Source:
https://scmp.com/news/hong-kong/community/article/2123779/winter-coming-so-get-ready-bring-out-big-guns-chinese
Hong Kong/ Society

How mistresses turn seasonal soups into culinary weapons of seduction

As the longest night of the year draws near, Luisa Tam explains why there’s nothing simple about a bowl of broth at the dining table

As the longest night of the year draws near, Luisa Tam explains why there’s nothing simple about a bowl of broth at the dining table

Here comes the Winter Solstice (dung ji in Cantonese), which marks the day with the longest night of the year. This important Chinese festival, which falls on December 22 this year, signifies one of the 24 solar terms on the Chinese lunar calendar, which used to guide farmers in agricultural production by indicating different periods of seasons.

It’s not a public holiday in Hong Kong, but at work, just about every local Chinese colleague will disappear in the afternoon to rush home and get ready for a big family reunion dinner. According to Chinese custom, dung ji is also the day when everyone becomes one year older.

I don’t have my family here to spend the evening with, but I love this festival because of the abundant supply of tong yuen, a seasonal dessert made of glutinous rice balls with a sweet sesame filling.

We eat tong yuen because their round shape symbolises harmony, reunion and satiety. As for children, they are often told by their parents or older relatives to eat these sticky rice balls because this (apparently) makes them more obedient. However, since they are so delicious, I don’t think any child would need to be coerced into gobbling them up. I was a hyperactive child, so you can imagine how many tong yuen I snacked on while growing up.

The symbolism of Chinese food plays a significant role in its culinary tradition. As a rule of thumb, you can’t go wrong with eating anything that’s round because it represents oneness, unity and perfection.
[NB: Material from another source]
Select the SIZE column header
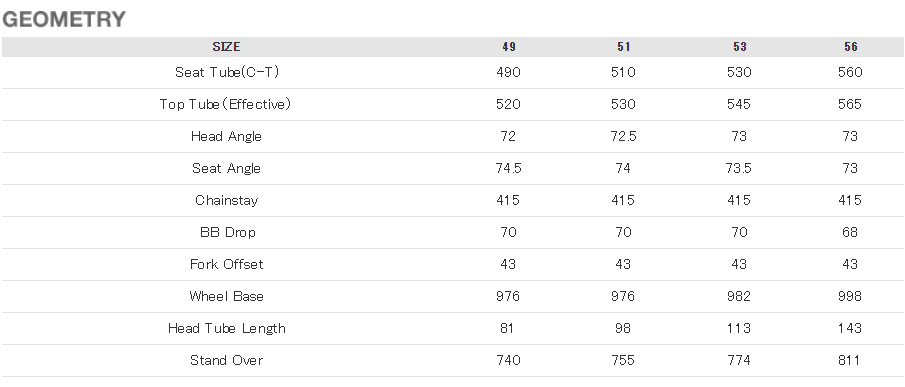This screenshot has height=387, width=905. click(x=226, y=47)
Chinese festive food traditions are famously steeped in superstition, which makes it compulsory for every item served on important days to bear a lucky meaning, either in its physical form or in the pronunciation of its name.

For example, fish means prosperity because it is pronounced “yu” in Cantonese, which sounds similar to “surplus”. Some other foods that are thought to bring good fortune due to their physical shapes include noodles, which represent longevity; dumplings, which resemble silver ingots; and spring rolls, which look like gold bars.

Food also plays a significant role in family politics, especially in the old days, when a household had more than one wife. There is a long-held Chinese belief that to be a perfect wife – or mistress in some cases – one has to be a good cook. The practice of having a “minor wife” or mistress/concubine was more common and acceptable with the older generation. Every so often, when a man was keeping two families at the same time, the wives would do all they could to cook up the most deliciously seductive bowl of soup to lure him home.

Tong yuen are considered a good festival food because they are round and represent unity. Photo: Handout
Tong yuen are considered a good festival food because they are round and represent unity. Photo: Handout

In Chinese culinary tradition, soup has always occupied a high place. While we are all familiar with the Western saying, “The way to a man’s heart is through his stomach”, Chinese soup, besides its medicinal and therapeutic value, is the ultimate winter dish.

To make a good pot of soup is as significant as kimchi-making in Korea, where it seems to define a woman and is used as a measure for a potential wife because this pungent dish is a staple in Korean cuisine and has a particular recipe in each family.

In Chinese culture, a good bowl of flavourful soup is not only an indispensable item on the Chinese dining table, it is also a symbol of love. If you are dating a Chinese person and their mother invites you over for a bowl of soup, it means she has accepted you as a family member.

Almost every traditional Chinese mother has one or two secret soup recipes that they are proud of and willing to pass on to their daughter or daughter-in-law.

Going back to food as a tool in Chinese domestic politics, many a time when a woman is trying to win over a man, the strategy of “bringing out the big guns” would mean serving up a delightful bowl of nourishing soup to soothe the body and soul, and of course, in the hope that it would conquer his heart.

And because soup is the ultimate culinary weapon in the Chinese kitchen, many often joke that the mistress or second wife makes the tastiest soup to tug at her man’s heartstrings. That has given rise to the phrase “Ah Yee leng tong”, which directly translates as “No 2’s good soup.”

The weather in Hong Kong is starting to get chilly. Got soup, anyone?